Monday, April 4, 2011

More on GE's tax avoidance

Five Ways GE Plays The Tax Game
When it comes to interpreting the intricacies of tax accounting, few companies can match the depth of personnel GE hires for its tax department. What makes GE unusual, according to tax lawyers and accountants, is its practice of recruiting dozens of former tax officials from Washington's official tax world. 
"An important rule to live by," a senior GE tax lawyer, Rick D'Avino, told a conference in 2007, "is to ensure that the tax team has as many former government tax experts as possible" to "help see both sides of an issue more effectively." D'Avino, a GE vice president, mentioned the IRS, Capitol Hill and Treasury as places to look when building a team and talked about how a former IRS lawyer working for GE helped the company build a "cooperative relationship" with the service. 
The next year, GE hired the senior IRS official who was overseeing the service's transfer pricing program, under which large multinational companies like GE negotiate with the IRS about how to price products and services among subsidiaries. The subject is controversial because it can allow companies to shift profits to lower-tax countries. 
Samuels, the head of GE's tax department, is a former Treasury tax official himself.
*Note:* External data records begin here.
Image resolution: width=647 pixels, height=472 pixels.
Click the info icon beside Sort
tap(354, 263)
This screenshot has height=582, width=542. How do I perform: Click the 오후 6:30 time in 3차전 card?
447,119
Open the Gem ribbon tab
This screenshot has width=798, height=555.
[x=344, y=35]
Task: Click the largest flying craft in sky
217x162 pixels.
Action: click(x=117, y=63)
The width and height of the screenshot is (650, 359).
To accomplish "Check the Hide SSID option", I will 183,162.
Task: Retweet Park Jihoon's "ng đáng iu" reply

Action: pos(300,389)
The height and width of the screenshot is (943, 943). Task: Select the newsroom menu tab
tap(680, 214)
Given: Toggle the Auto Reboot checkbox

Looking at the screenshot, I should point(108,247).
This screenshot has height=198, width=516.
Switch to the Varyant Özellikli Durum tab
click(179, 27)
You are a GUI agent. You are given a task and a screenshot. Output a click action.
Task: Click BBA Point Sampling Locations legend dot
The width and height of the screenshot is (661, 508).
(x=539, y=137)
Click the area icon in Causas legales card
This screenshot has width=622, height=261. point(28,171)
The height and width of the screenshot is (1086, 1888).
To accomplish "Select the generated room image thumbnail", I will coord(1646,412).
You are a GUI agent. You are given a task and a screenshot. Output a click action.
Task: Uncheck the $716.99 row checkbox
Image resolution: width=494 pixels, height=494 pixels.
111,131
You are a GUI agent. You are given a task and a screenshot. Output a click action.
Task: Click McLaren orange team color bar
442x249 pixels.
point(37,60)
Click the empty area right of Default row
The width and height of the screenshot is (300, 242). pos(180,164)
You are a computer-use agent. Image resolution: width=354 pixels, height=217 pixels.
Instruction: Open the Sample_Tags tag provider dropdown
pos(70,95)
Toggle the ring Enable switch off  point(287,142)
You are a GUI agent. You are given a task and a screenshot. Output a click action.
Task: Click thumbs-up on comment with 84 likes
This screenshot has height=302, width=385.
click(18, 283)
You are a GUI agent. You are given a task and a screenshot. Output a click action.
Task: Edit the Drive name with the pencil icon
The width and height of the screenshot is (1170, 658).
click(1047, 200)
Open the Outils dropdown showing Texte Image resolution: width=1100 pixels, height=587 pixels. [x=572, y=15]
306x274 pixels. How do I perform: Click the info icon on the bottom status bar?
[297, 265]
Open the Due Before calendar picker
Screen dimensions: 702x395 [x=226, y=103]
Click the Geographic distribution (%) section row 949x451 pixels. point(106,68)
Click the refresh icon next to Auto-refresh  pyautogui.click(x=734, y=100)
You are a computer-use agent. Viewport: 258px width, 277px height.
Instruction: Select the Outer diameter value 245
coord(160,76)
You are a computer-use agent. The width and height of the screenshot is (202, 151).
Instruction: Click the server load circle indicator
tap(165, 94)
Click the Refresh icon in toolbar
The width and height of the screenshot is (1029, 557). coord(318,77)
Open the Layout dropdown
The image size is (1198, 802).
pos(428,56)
The real tax avoidance scandal centers on dividends and capital gains
The scandal is not that GE is paying no U.S. taxes for 2010; that will be temporary. The scandal is that we’re not facing the realities of globalized business. Liberals would penalize U.S. multinationals by raising their taxes; conservatives champion dubious tax cuts for the rich. Whatever their partisan appeal, these policies do little for the economy. It’s true that many factors influence where companies expand: wage rates, local markets, government regulations, exchange rates. But if we take away one factor — taxes — we’re crippling our ability to compete for global business.